The fourth yama is Brahmacarya. Nicolai Bachman defines this as the practice of conserving vital energy, especially sexual energy, in order to channel it in more productive directions toward supreme truth. Taken literally, this means celibacy or controlling our sexual desires. However, it also means controlling our sensory organs in order to find harmony and balance. In other words, being selective about where we put our energy and being mindful not to indulge into our temptations.
Setting Boundaries In a Relationship
New relationships are exciting, especially when the feeling is mutual. We want to spend every waking minute with that person. When my ex and I started dating, we would spend full weekends together doing anything and everything daytrips, errands and just chilling on the couch with a movie. We even though we went on yoga dates together. It was fun and fulfilling but also exhausting. Looking back, that is when I started to disconnect from my personal yoga practice. I had been doing a good job of waking up to meditate in the morning, packing my lunch, and preparing myself for the work day. When we started spending week nights together, I would end up skipping my meditation and sleeping in a little bit later. I started to feel rushed and unprepared, but I loved this as well. Spending this kind of time together is not sustainable for the long run. We need to maintain an appropriate amount of space between our partner so that we do not lose ourselves. When life got busy over the past month, we broke down. I started to get anxious, comparing our dynamic now to what it was when we first started dating and he couldn’t fulfill my needs.
Setting Boundaries with Parents
I’m Armenian and culturally family is very important. If you’ve seen the movie, my Big Fat Greek Wedding, that pretty much sums up my family dynamic. My mom is a typical Armenian mom, warm, hospitable, and loving, and calls, texts, emails throughout the day. My life coach is also Armenian so when I voiced that my lack of confidence could be attributed to needing space, she understood, and my homework assignment was to talk to my mom. But the week went on and I didn’t have the conversation. My sisters gave me some feedback as I contemplated how I would go about the conversation. They said that I rely on my parents too much and that I can also grow independently. I didn’t have the conversation, instead I’ve been observing my interactions with my parents. Sometimes my mom will offer to let me stay over if I’m there for dinner, so I don’t need to make the 40-minute drive back to my place. I’m trying not to but that will be a process. I have been more mindful of what I “take” from them in terms of help, like when my mom offers to let me bring my laundry home and do it for me. It’s a learning process but I do feel like she is treating me a bit more as an adult and pulling back.

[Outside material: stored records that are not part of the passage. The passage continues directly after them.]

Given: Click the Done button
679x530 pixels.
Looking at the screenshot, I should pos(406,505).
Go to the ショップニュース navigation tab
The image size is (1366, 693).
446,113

It may sound strange that in my post on truth I was complaining that I need more time with my family, but I also need time and space to take care of myself as well. When I am able to follow my morning routine, I move through the day with ease, I am organized and less distracted. When I am able to say no to my parents helping me, I feel more capable that I can do something myself and less resentful that they are taking my confidence from me.